Why? Because computers are not a natural fit for embedded systems, even though there is need for “programmability”(not the P as in FPGA).
And this other “biggie”:
– Virtual Platform (this is a biggie). Altera worked with Synopsys to develop and deploy a full-blown virtual platform supporting these SoC FPGAs. For software development, this offers a huge productivity boost – particularly for software debug. Compared with debugging on the actual hardware – the Virtual Platform gives significant improvements in debug capability – 100% visibility, better stepping and breakpoint control, better retention of history… If you’ve used virtual platforms you understand all these advantages. The cool part here is that a virtual platform for this SoC has already been built for you.

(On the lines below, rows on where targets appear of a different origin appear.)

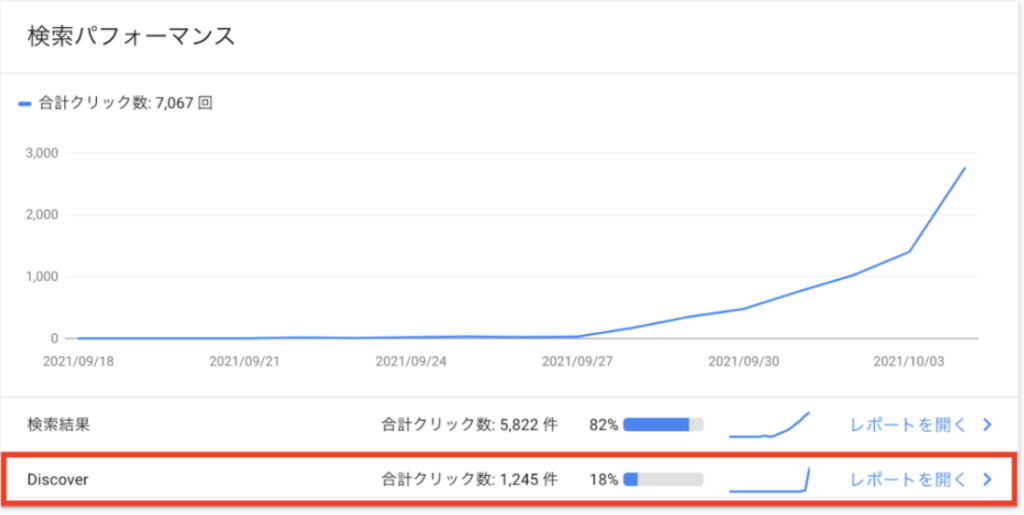
Task: Click the 検索結果 sparkline chart
Action: (769, 425)

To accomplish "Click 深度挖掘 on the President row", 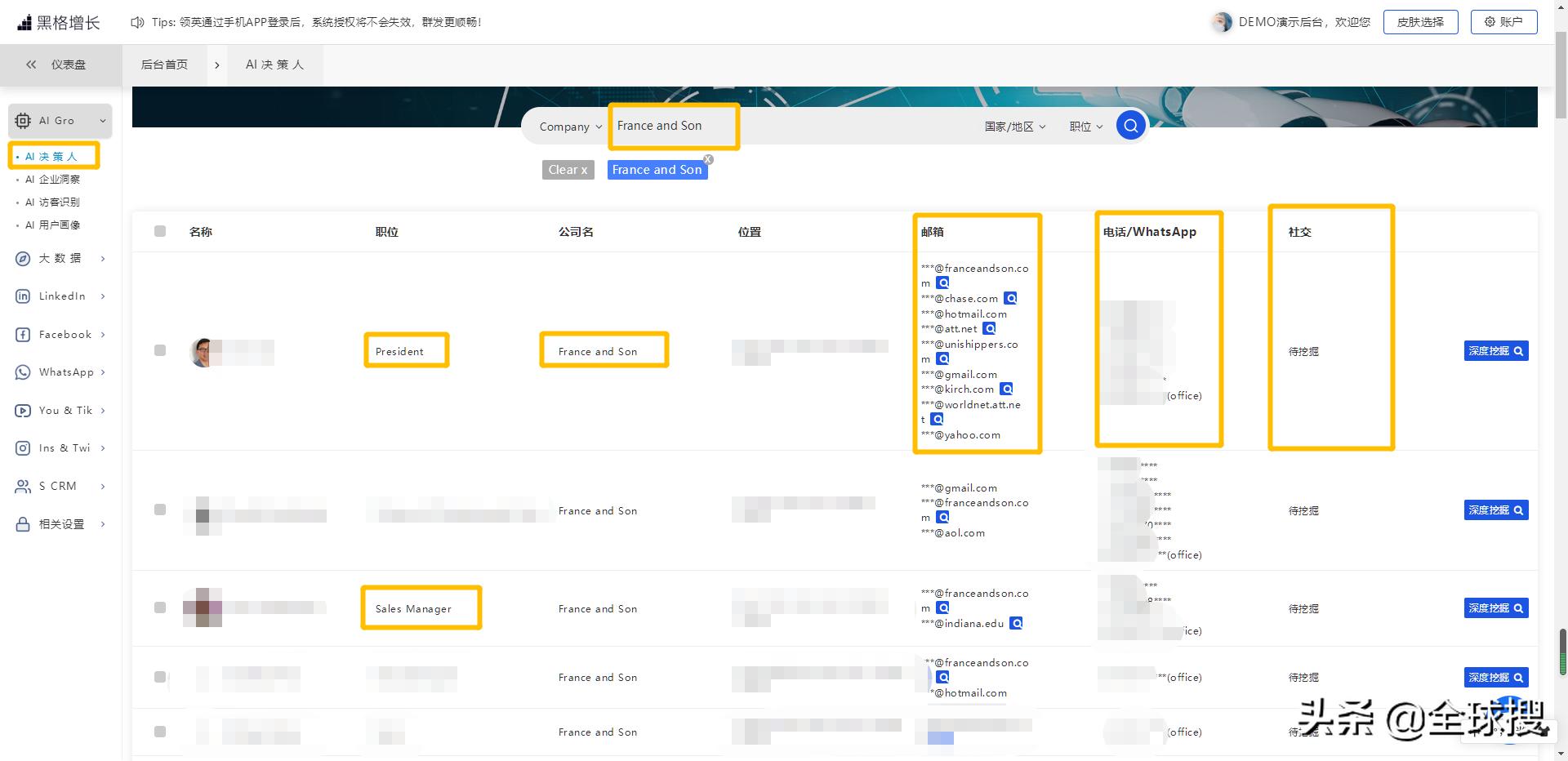I will [1494, 350].
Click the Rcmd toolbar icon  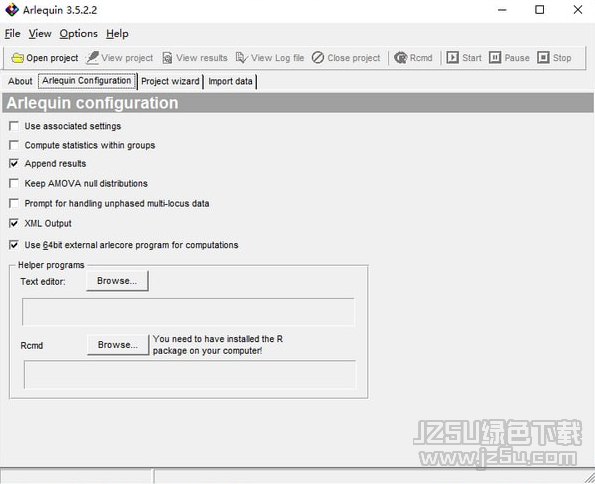[400, 58]
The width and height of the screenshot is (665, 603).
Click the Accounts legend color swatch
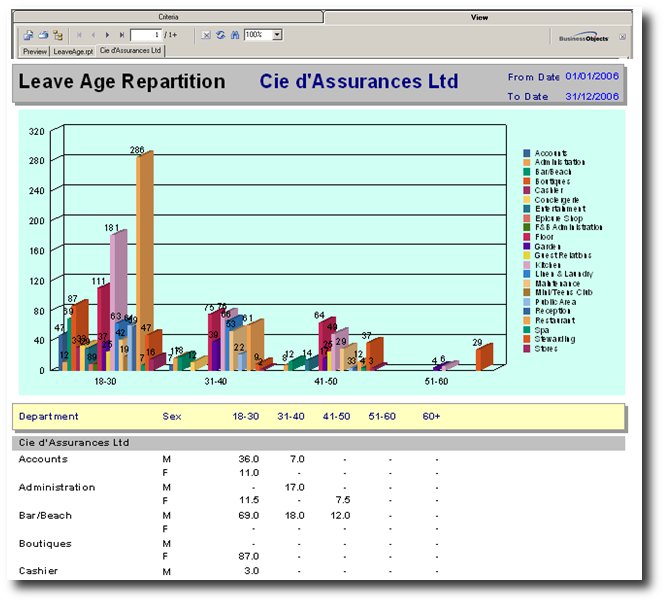pos(526,152)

That’s an enormous time and energy savings.”
Meanwhile a non-FPGA company has developed a real development/debug platform that focuses on defining and connecting functional blocks which is what SoC design is about.
Anything that Synopsys and Altera came up with will certainly focus on synthesis, place and route, and timing analysis which a all implementation rather than design.
System and Logic design are my hobbies and I have some experience(dating back to 1963).
The Visual Studio CSharp syntax API exposes the AST(AbstractSyntaxTree) and SyntaxWalker that makes it practical to design an FPGA that does not need a CPU at all.
Maybe I will go open source since that is the ridiculous secret to RISCV’s success.